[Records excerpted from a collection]
(begin)
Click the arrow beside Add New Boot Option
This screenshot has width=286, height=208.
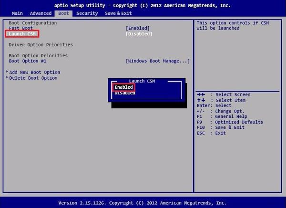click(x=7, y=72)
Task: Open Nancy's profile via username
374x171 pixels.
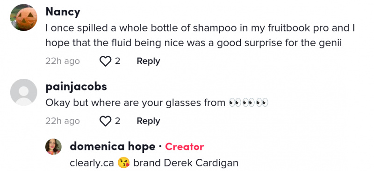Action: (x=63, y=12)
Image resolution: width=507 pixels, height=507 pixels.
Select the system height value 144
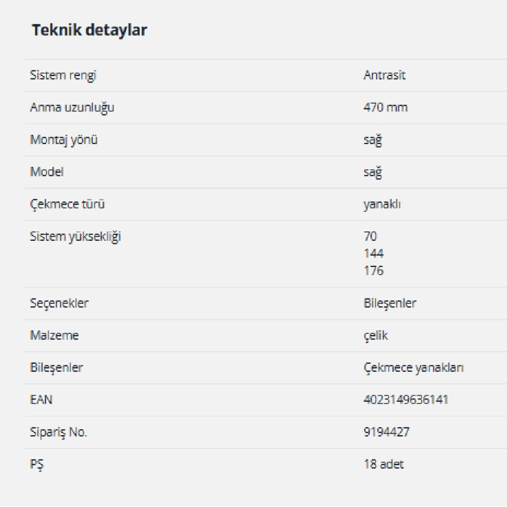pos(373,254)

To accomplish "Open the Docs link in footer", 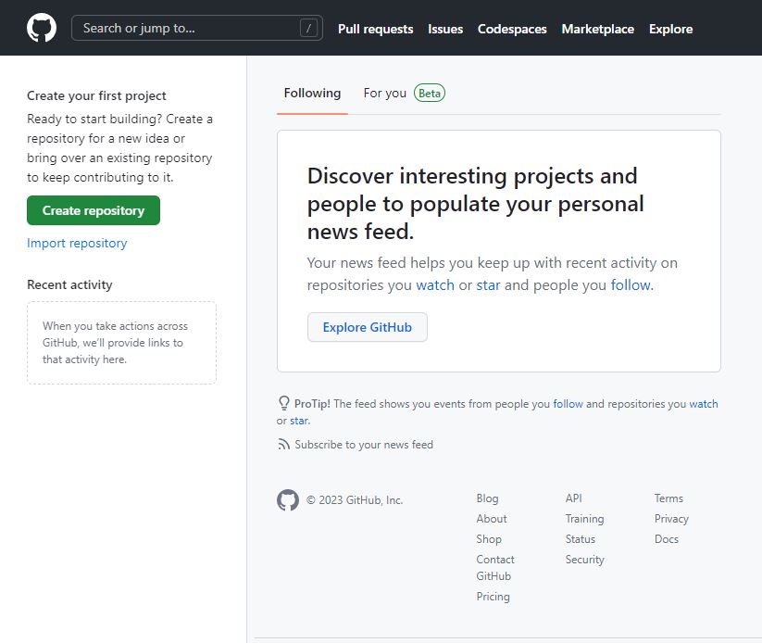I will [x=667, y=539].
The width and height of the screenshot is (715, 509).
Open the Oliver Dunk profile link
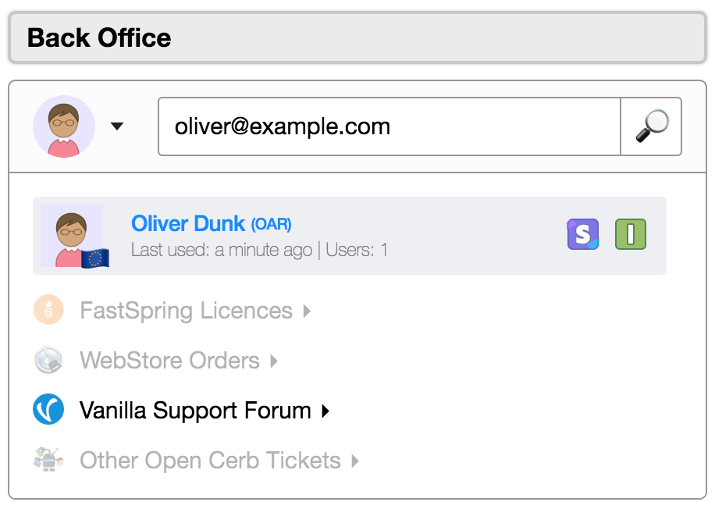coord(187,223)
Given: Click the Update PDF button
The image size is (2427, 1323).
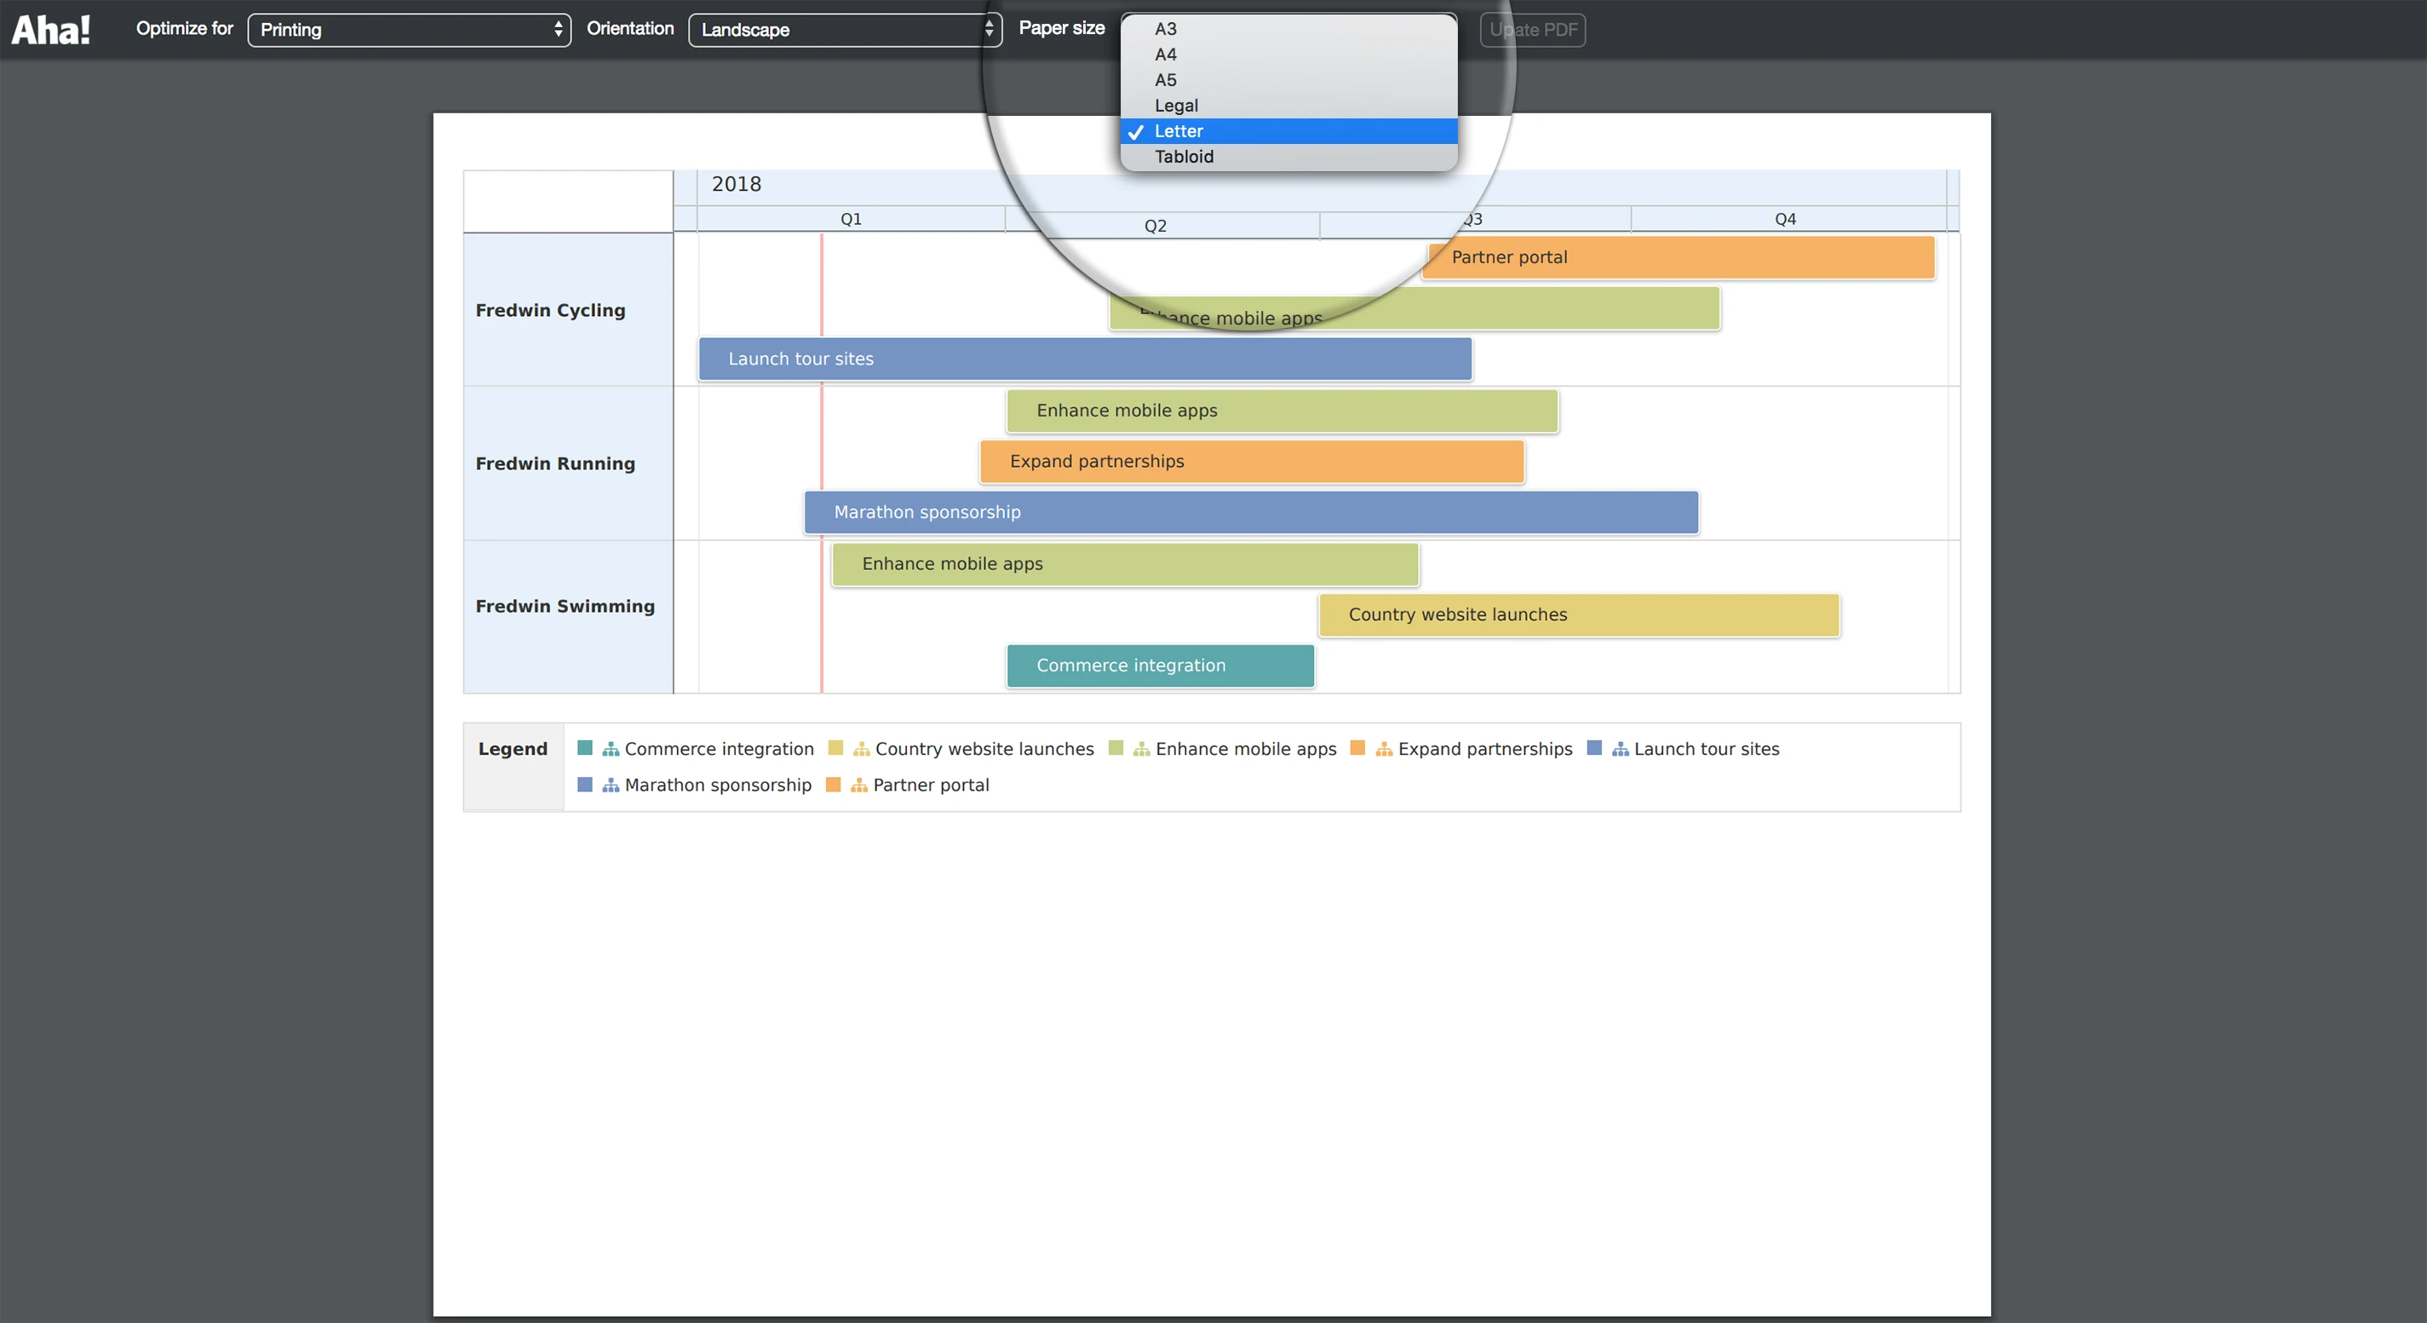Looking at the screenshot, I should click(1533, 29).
(end)
(begin)
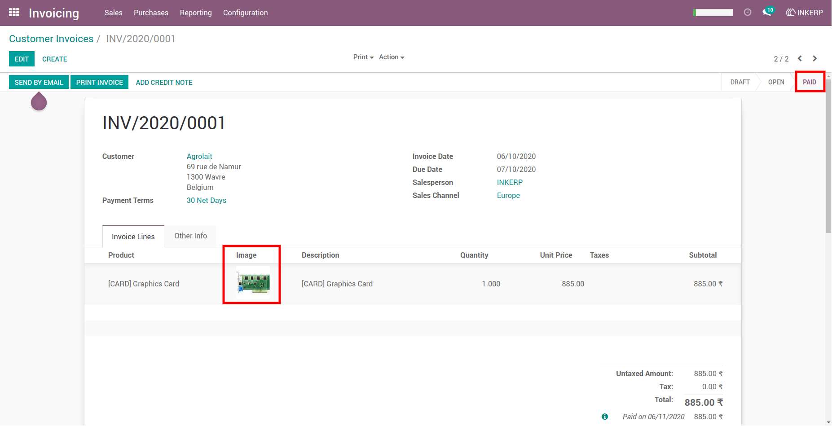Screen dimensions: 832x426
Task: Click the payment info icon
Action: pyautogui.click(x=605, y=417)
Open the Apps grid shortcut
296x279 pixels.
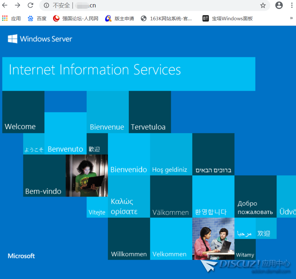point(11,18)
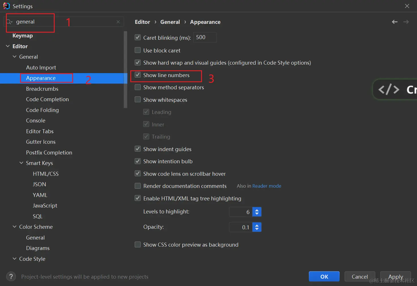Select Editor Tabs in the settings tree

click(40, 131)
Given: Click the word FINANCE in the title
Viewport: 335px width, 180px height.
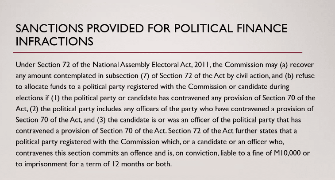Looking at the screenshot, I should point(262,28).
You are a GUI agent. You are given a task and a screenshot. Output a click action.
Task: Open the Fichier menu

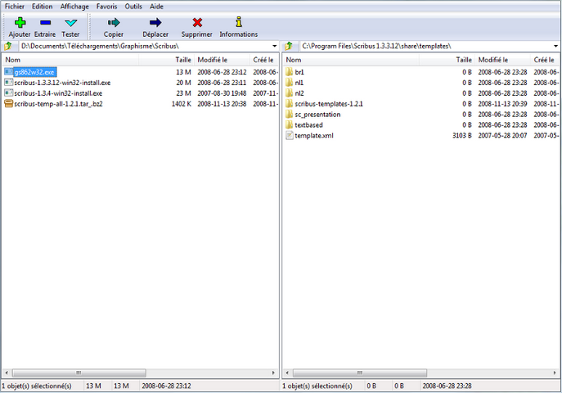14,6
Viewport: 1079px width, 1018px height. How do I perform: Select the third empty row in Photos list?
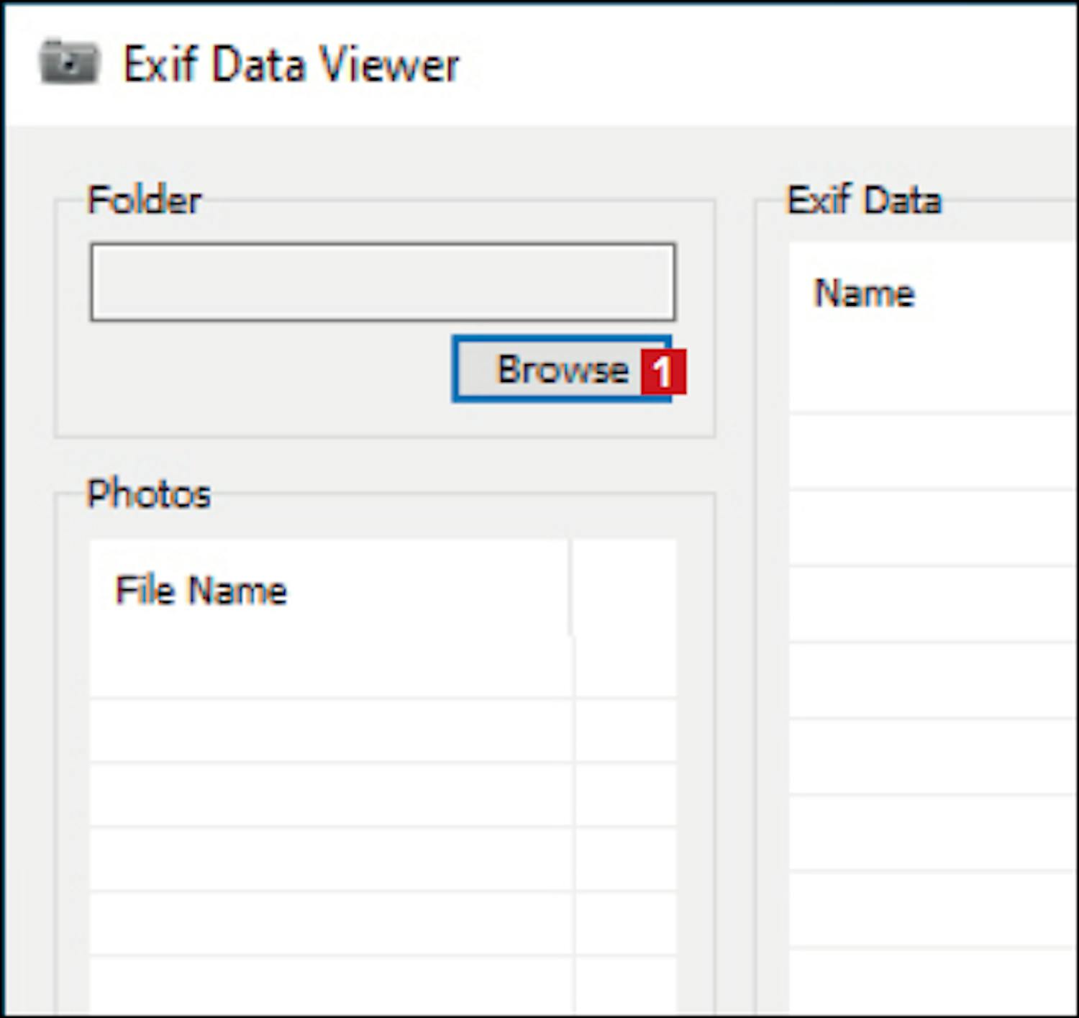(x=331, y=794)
(end)
[What is needed]: Retype the records starting at the line that contains "Viewport: 1079px width, 1018px" and ending at the line that contains "(x=331, y=794)", leaving the pictures out of your answer.

[The answer]:
Viewport: 1079px width, 1018px height. How do I perform: Select the third empty row in Photos list?
(x=331, y=794)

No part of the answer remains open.